Complex Pattern Recognition
It’s no secret that computers are capable of scouring large data sets and quickly and efficiently recognizing complicated patterns in them—ones that humans would have difficulty discovering, no matter how much time they had to study them.
Video and Picture Data
While we can easily identify something as complex as the face of a familiar person, we’d probably be stumped if asked to pick someone out in a large crowd at a sporting event. Security systems at casinos, border crossings, and even the Super Bowl have used facial recognition software for years, with varying degrees of success.

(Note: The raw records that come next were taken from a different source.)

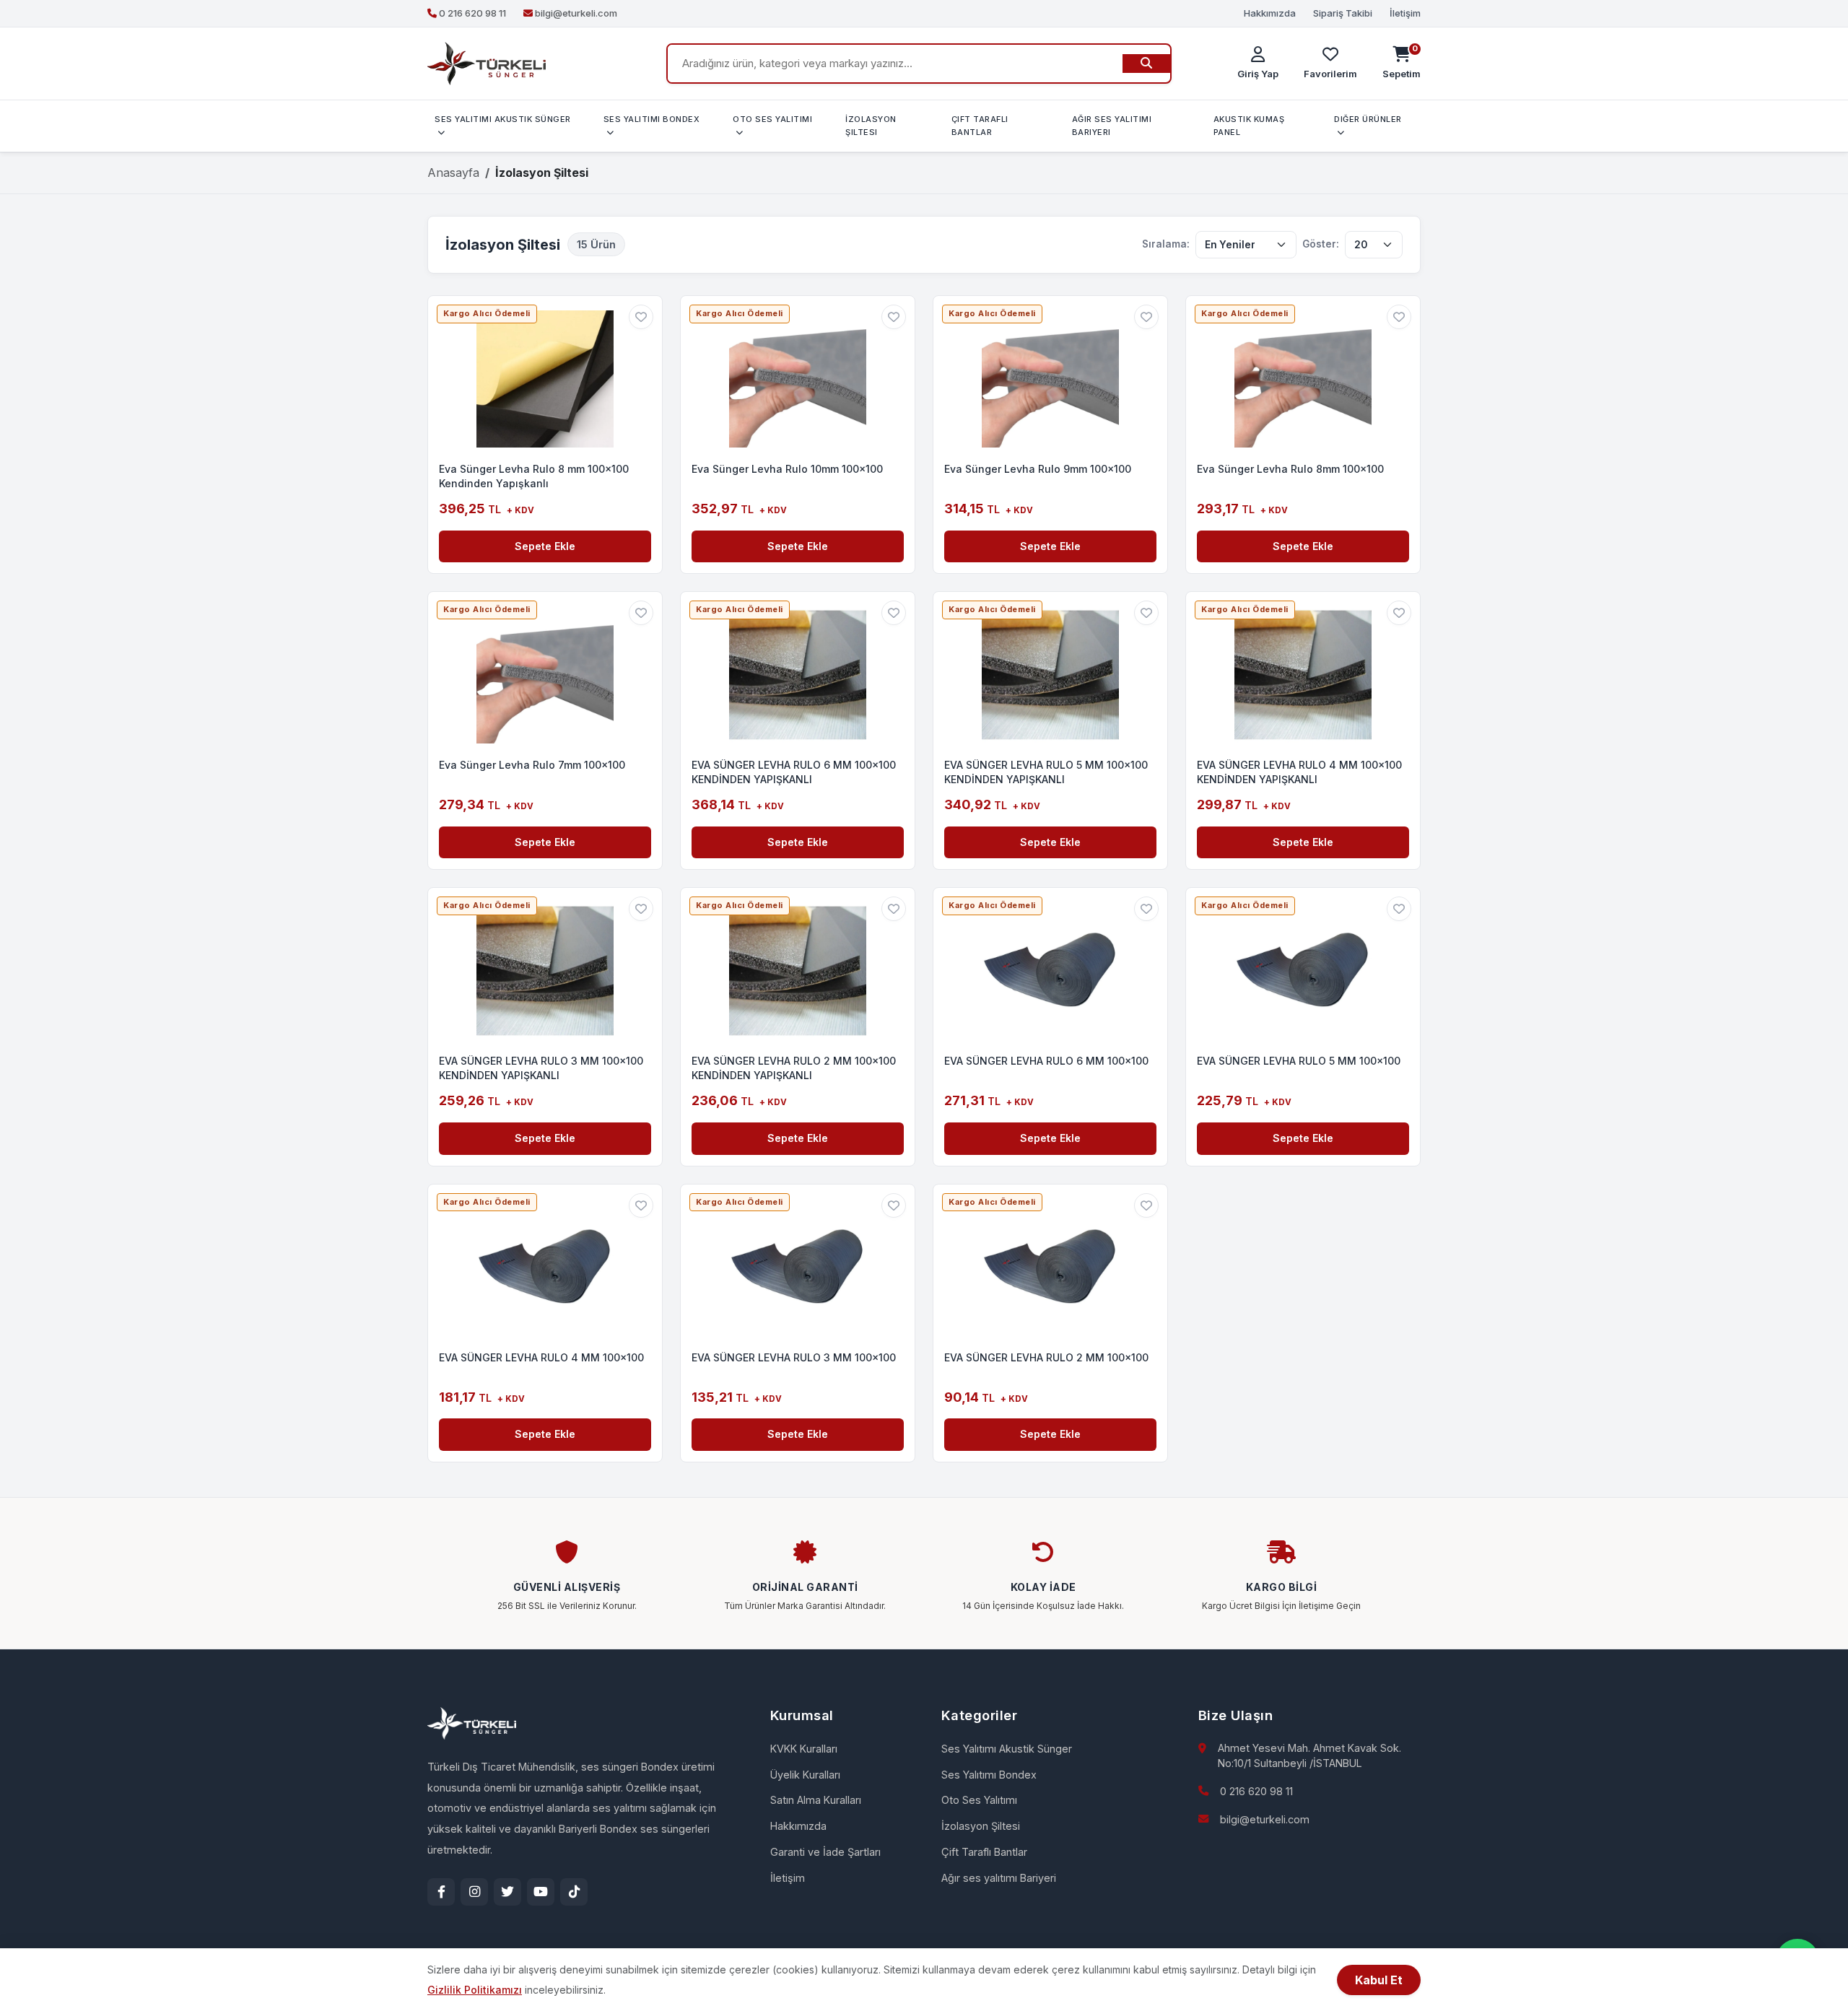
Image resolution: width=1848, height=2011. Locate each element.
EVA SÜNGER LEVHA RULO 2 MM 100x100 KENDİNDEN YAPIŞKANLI (794, 1068)
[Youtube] (540, 1892)
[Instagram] (474, 1892)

In such systems, cameras capture images of human faces, then software compares the features of those faces to photos in a database and finds matches.
While the need for security was the driving force behind the development of this kind of software, we are beginning to apply such technology to other purposes, with intriguing results. For instance, Viewdle created its facial recognition software to index digital video, allowing owners of DV content to extract metadata from their libraries without manually reviewing and tagging the video recordings. So, if you have hours of uncatalogued digital footage of news and entertainment shows, Viewdle could review and tag your video with people’s names—perhaps enabling you to find and even sell those rare Jakob Nielsen sightings you have tucked away on your hard disk to the highest bidder.

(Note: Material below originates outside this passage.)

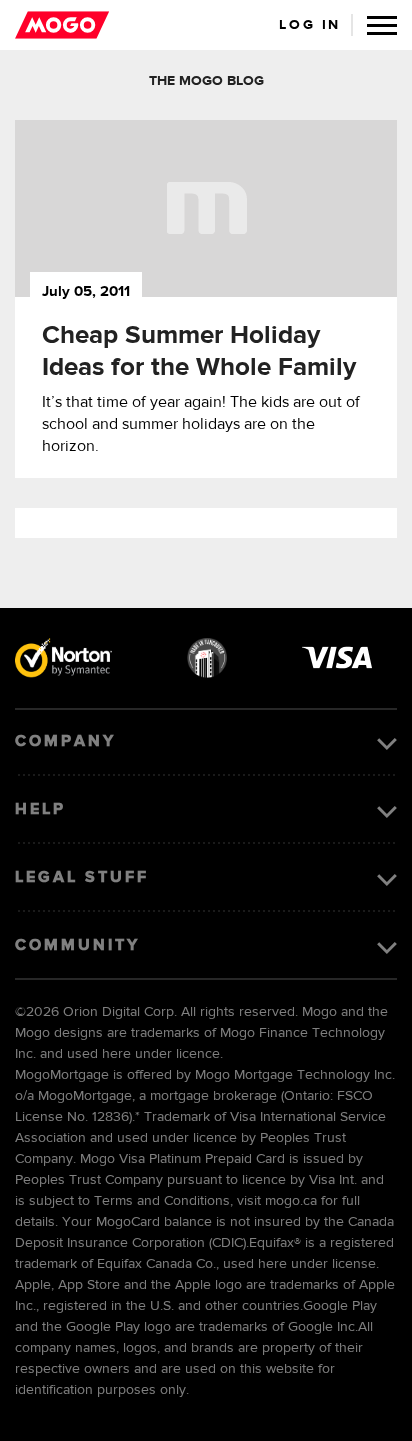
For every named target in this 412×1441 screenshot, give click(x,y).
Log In (310, 25)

There have been significant advances in the recognition of complex patterns in images from other types of software as well. Photosynth, a Microsoft Live Labs product, is capable of picture analysis that can piece together related photos in three-dimensional space. For example, the program can identify the relationships between various shots of a building, and no matter the data source—whether from an amateur digital snapshot, mobile phone picture, professional photograph, or high-res film scan—can reconstruct a multidimensional structure by overlaying photos, one atop another. At the March 2007 Technology, Entertainment, Design (TED) conference, Blaise Aguera y Arcas, one of the creators of Photosynth, demonstrated its capabilities to the crowd’s delight, showing a complete rendering of Notre Dame cathedral composed of thousands of photos the Photosynth software compiled automatically from Flickr.
With both Viewdle and Photosynth, we are beginning to see patterns of photo and video data evolving into a language that is understandable by computer software. Visual information saturates our daily lives, through body language, facial expressions, environmental indicators, and other signs and symbols we’ve come to recognize. We look at a gray sky and hypothesize that it will rain. We see cracks in a foundation and worry about a building’s structural integrity. We see a frown and wonder what we did wrong. For the present, all of these subtle visual cues, that are plain as day to us, remain hidden knowledge to computers. However, that is beginning to change, and as a result, input devices like the video camera on your notebook computer or mobile phone may become not merely tools for capturing and broadcasting pixels, but methods of interaction that enable much richer user experiences.